WORK TO BE COMPLETED
Convert the material from the line containing "Task: Select the 1Y chart range" to the line containing "Action: click(x=153, y=89)" into a two-column CSV with the headers input_text and output_text, giving one row for each thing asked, with its answer. Enclose each field in double quotation marks and replace line breaks with spaces.

RECORDS SUPPLIED

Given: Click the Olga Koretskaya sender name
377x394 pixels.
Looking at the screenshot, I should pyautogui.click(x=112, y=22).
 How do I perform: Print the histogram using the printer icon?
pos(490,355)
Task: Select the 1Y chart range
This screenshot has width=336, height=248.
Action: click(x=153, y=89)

---

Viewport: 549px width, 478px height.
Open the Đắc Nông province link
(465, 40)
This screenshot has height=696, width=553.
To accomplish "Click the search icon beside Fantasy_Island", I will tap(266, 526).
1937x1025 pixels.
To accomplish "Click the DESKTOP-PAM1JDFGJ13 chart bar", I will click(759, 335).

==

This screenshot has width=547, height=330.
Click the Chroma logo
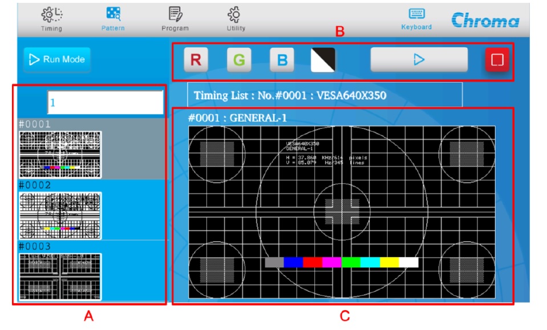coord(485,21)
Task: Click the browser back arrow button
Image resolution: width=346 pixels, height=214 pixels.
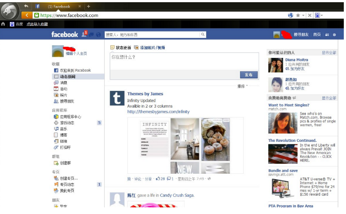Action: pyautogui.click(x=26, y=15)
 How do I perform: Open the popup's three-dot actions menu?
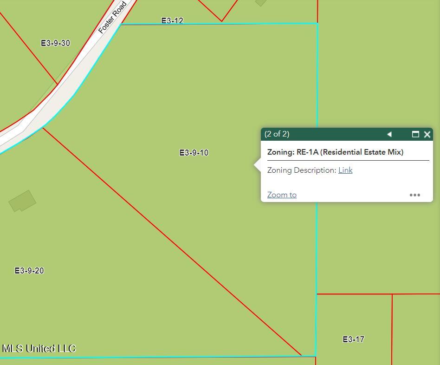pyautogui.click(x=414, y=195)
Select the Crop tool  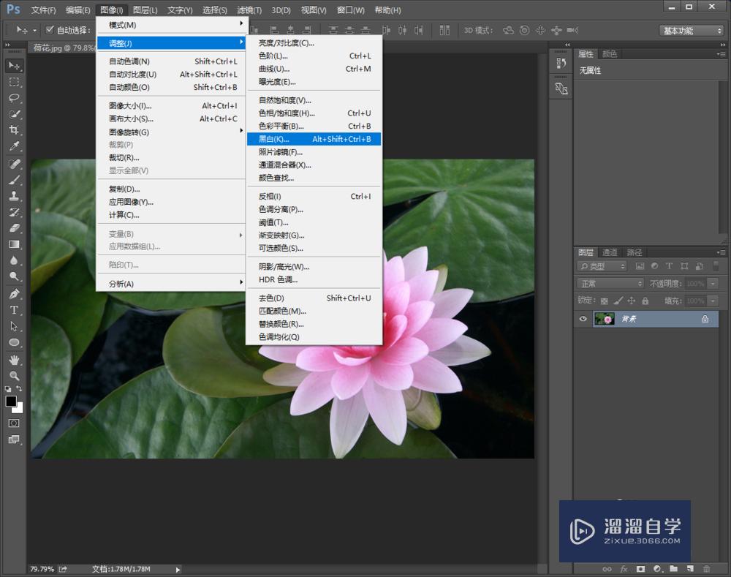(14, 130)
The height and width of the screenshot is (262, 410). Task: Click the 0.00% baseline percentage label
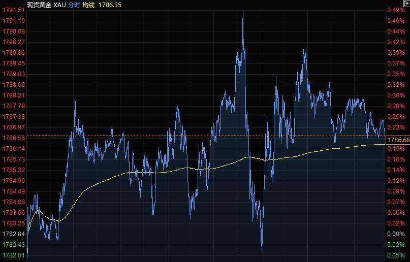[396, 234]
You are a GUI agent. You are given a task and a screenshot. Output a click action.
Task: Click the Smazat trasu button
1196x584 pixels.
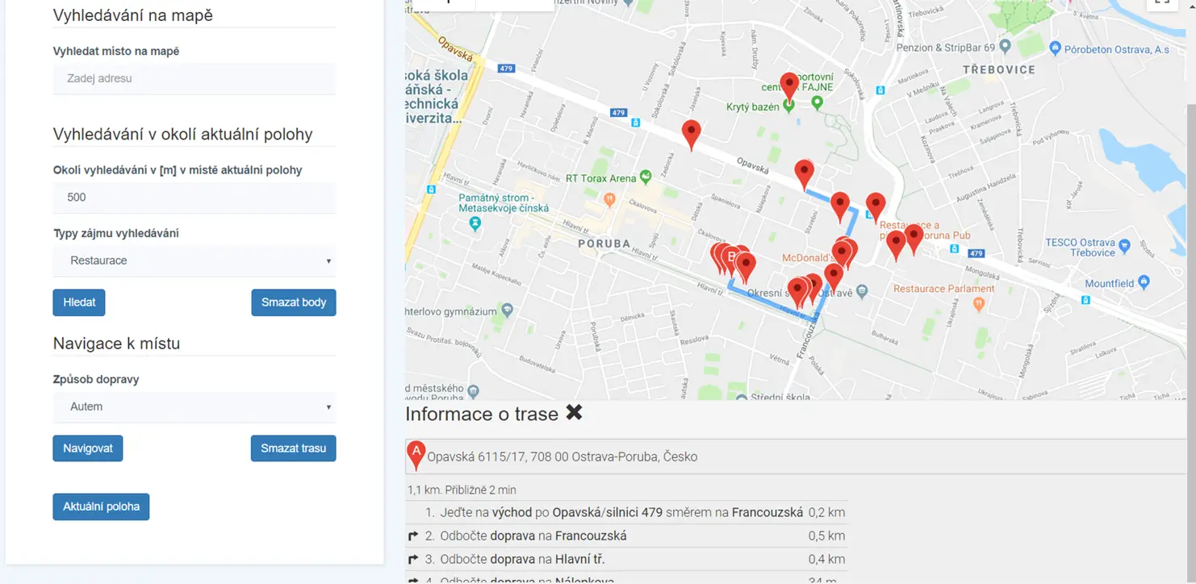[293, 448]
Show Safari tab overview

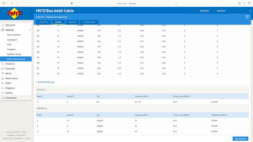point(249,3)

SOLUTION TO THE EXERCISE
input_text,output_text
"Task: Select the 1Y chart range This screenshot has width=336, height=248.","Action: click(x=153, y=89)"